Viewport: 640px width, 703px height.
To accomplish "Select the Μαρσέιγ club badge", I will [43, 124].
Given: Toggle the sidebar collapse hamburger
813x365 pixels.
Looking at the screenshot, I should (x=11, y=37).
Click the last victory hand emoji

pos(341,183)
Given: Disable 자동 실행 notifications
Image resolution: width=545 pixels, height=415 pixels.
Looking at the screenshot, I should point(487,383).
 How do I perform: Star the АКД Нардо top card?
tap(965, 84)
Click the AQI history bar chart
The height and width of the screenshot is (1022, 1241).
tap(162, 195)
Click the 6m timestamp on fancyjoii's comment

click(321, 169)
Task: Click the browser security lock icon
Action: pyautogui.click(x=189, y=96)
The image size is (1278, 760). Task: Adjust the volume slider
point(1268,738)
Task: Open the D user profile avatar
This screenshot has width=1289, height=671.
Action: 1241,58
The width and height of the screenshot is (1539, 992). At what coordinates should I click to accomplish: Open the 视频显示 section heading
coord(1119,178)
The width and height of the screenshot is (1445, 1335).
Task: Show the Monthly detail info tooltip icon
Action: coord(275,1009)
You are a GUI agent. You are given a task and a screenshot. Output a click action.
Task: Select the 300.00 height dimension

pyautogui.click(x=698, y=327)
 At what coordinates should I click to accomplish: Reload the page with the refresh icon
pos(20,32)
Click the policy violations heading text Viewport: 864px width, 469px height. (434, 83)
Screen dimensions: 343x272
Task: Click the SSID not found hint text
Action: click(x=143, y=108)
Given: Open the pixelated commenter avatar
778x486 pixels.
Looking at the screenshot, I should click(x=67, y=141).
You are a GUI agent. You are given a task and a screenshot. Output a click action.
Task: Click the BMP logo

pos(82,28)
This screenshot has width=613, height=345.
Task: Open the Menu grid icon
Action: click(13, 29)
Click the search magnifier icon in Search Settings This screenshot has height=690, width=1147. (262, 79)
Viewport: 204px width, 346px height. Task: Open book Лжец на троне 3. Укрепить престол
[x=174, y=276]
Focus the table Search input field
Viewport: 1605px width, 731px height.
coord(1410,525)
++++
Assignment:
Each line from the one containing "Given: Disable 자동 실행 notifications" through the end of the material must be output exactly, and no other line.

Solution to the exercise:
Given: Disable 자동 실행 notifications
Image resolution: width=545 pixels, height=415 pixels.
Looking at the screenshot, I should point(487,383).
 How do I perform: Star the АКД Нардо top card?
tap(965, 84)
Click the AQI history bar chart
The height and width of the screenshot is (1022, 1241).
tap(162, 195)
Click the 6m timestamp on fancyjoii's comment

click(321, 169)
Task: Click the browser security lock icon
Action: pyautogui.click(x=189, y=96)
The image size is (1278, 760). Task: Adjust the volume slider
point(1268,738)
Task: Open the D user profile avatar
This screenshot has width=1289, height=671.
Action: 1241,58
The width and height of the screenshot is (1539, 992). At what coordinates should I click to accomplish: Open the 视频显示 section heading
coord(1119,178)
The width and height of the screenshot is (1445, 1335).
Task: Show the Monthly detail info tooltip icon
Action: coord(275,1009)
You are a GUI agent. You are given a task and a screenshot. Output a click action.
Task: Select the 300.00 height dimension

pyautogui.click(x=698, y=327)
 At what coordinates should I click to accomplish: Reload the page with the refresh icon
pos(20,32)
Click the policy violations heading text Viewport: 864px width, 469px height. (434, 83)
Screen dimensions: 343x272
Task: Click the SSID not found hint text
Action: click(x=143, y=108)
Given: Open the pixelated commenter avatar
778x486 pixels.
Looking at the screenshot, I should click(x=67, y=141).
You are a GUI agent. You are given a task and a screenshot. Output a click action.
Task: Click the BMP logo

pos(82,28)
This screenshot has width=613, height=345.
Task: Open the Menu grid icon
Action: click(13, 29)
Click the search magnifier icon in Search Settings This screenshot has height=690, width=1147. (262, 79)
Viewport: 204px width, 346px height. Task: Open book Лжец на троне 3. Укрепить престол
[x=174, y=276]
Focus the table Search input field
Viewport: 1605px width, 731px height.
coord(1410,525)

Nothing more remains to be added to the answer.